With the material below, print exactly the lines between the line holding "This screenshot has height=621, width=1065." and the line holding "Select Graduate School of Arts and Sciences", inclusive. Add nothing else.

- **Recorded data**:
----
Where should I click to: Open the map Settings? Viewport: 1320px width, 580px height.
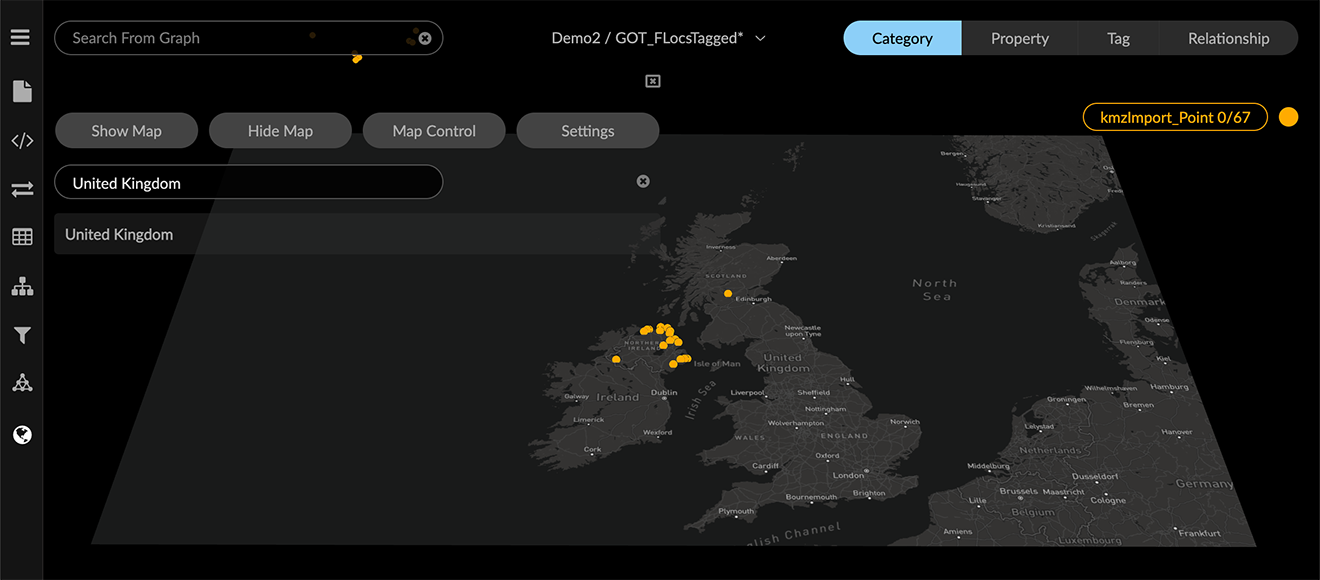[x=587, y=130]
----
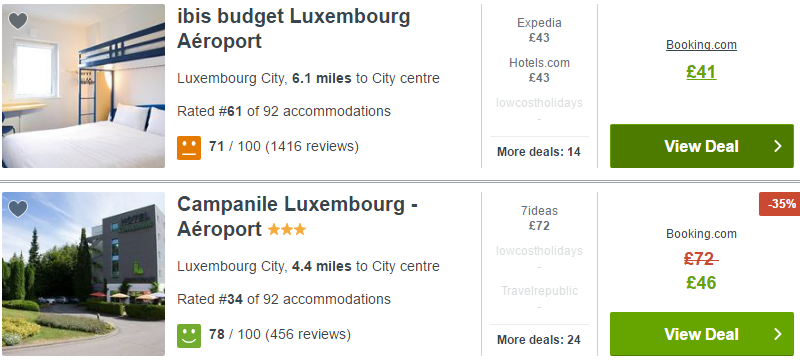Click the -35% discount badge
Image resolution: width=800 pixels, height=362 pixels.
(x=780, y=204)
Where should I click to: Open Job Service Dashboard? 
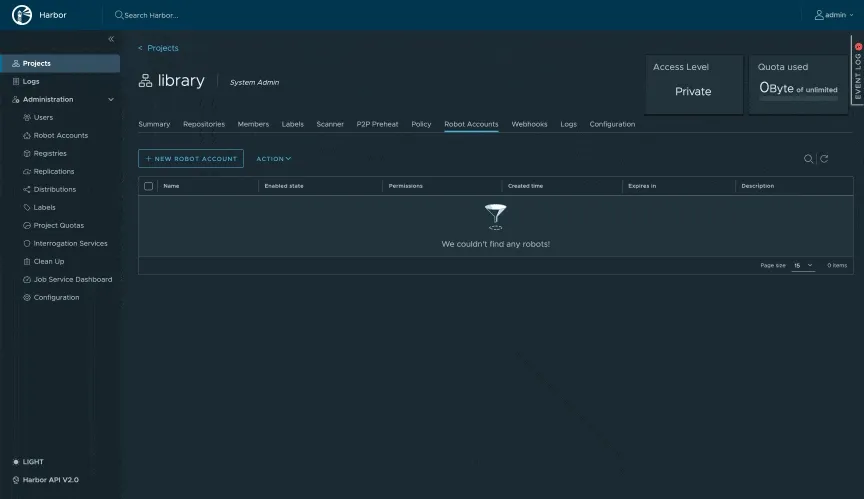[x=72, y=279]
----
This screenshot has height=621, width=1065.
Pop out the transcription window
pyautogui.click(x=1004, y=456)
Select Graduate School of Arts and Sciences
----
- **Result for this task**:
This screenshot has height=621, width=1065.
Pop out the transcription window
pyautogui.click(x=1004, y=456)
Select Graduate School of Arts and Sciences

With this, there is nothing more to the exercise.